I don’t ‘hate’ Mikel Arteta and I don’t read your below-the-line comments

When you’re a novelist, you tend to put a lot on the line and lay yourself open. It takes a form of bravery. It’s not exactly bungee-jumping off a bridge but you’re revealing yourself for the public to see; the more honest you are, the more you dip your pen into your own heart, the better the writing.
I don’t have the constitution to read reviews – good, bad or indifferent – but I’m told I get a lot of four and five stars. That being said, in the early days, I did read a one-star review which complained my crime novel wasn’t the true crime book they had expected. It’s one thing to be criticised for what you’ve produced, quite something else being attacked for not being something you’re not even trying to be. At that moment I realised the review culture has serious flaws.

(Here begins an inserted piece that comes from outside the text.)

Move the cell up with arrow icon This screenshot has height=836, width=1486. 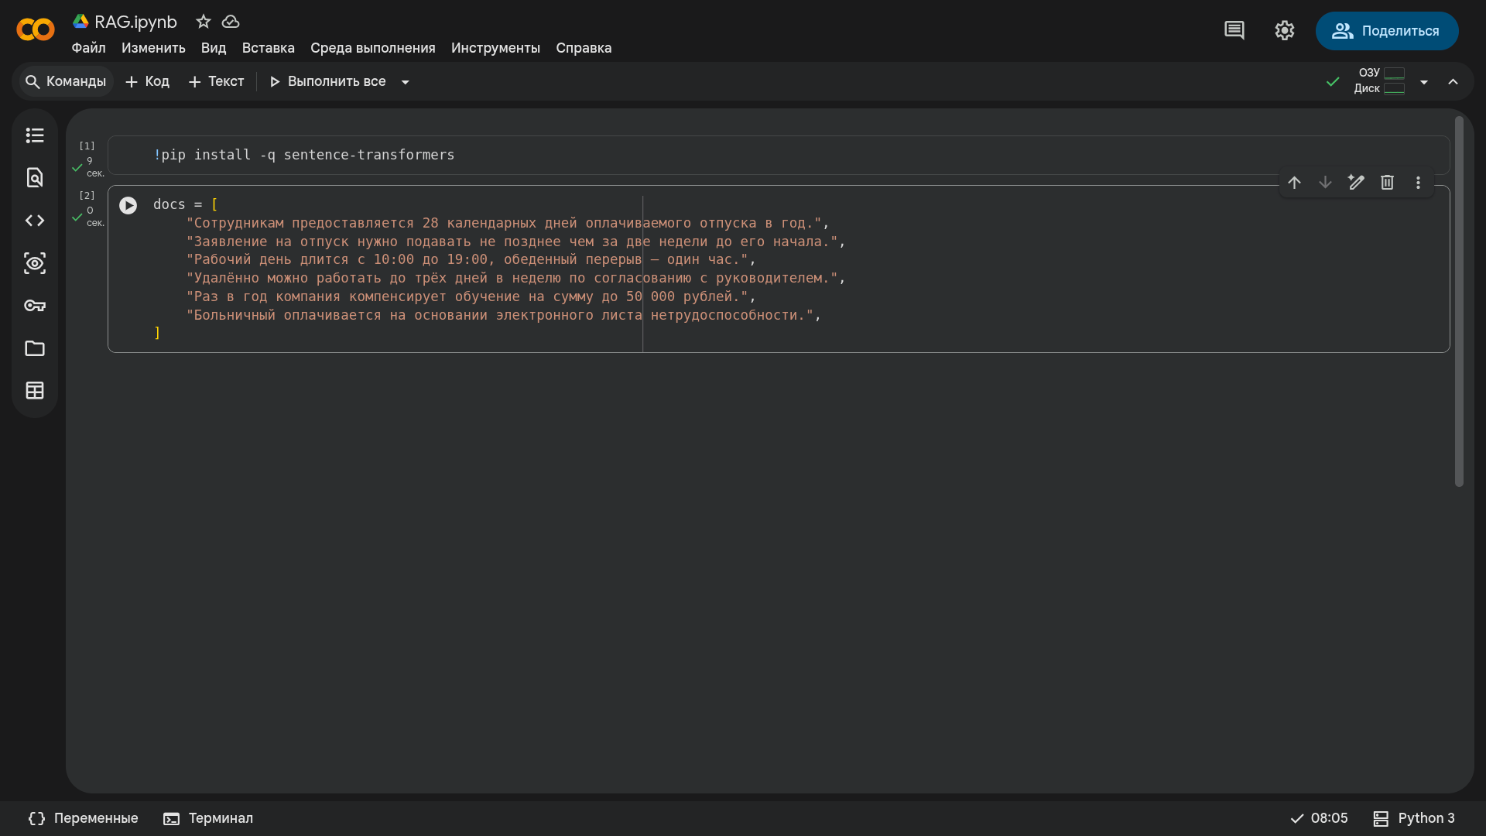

I mention this only because people write to me in some numbers all the time, usually to point out when I’ve written the wrong route between Middlesbrough and Wolviston, though some are kind enough to say complimentary things about the books, for which I’m grateful. This is in contrast to the regular ad hominem insults I used to read on Football365, which really beat you down if you’re regularly exposed to them.
Football glories in the snarling aggression and paranoia displayed by a minority of its followers in comments. What started out with the ambition of democratically sharing opinions, quickly descended into lowest common denominator stuff, with a percentage of people seeing an opportunity to have a go at each other or anyone whose view doesn’t align with their own. That and the determination to expose supposed hypocrisy occupies some people every single day.
READ: Sky and TNT should sack off former footballers in another Rio Ferdinand lament
This isn’t normal. Why is it normal in football? Because football, it seems, cannot be left to self-regulate. It can’t be trusted. Just like it can’t be trusted in grounds not to be coked-up, abusive, misogynistic and aggressive while vociferously chanting about some terrible tragedy. And that also just isn’t normal outside of football.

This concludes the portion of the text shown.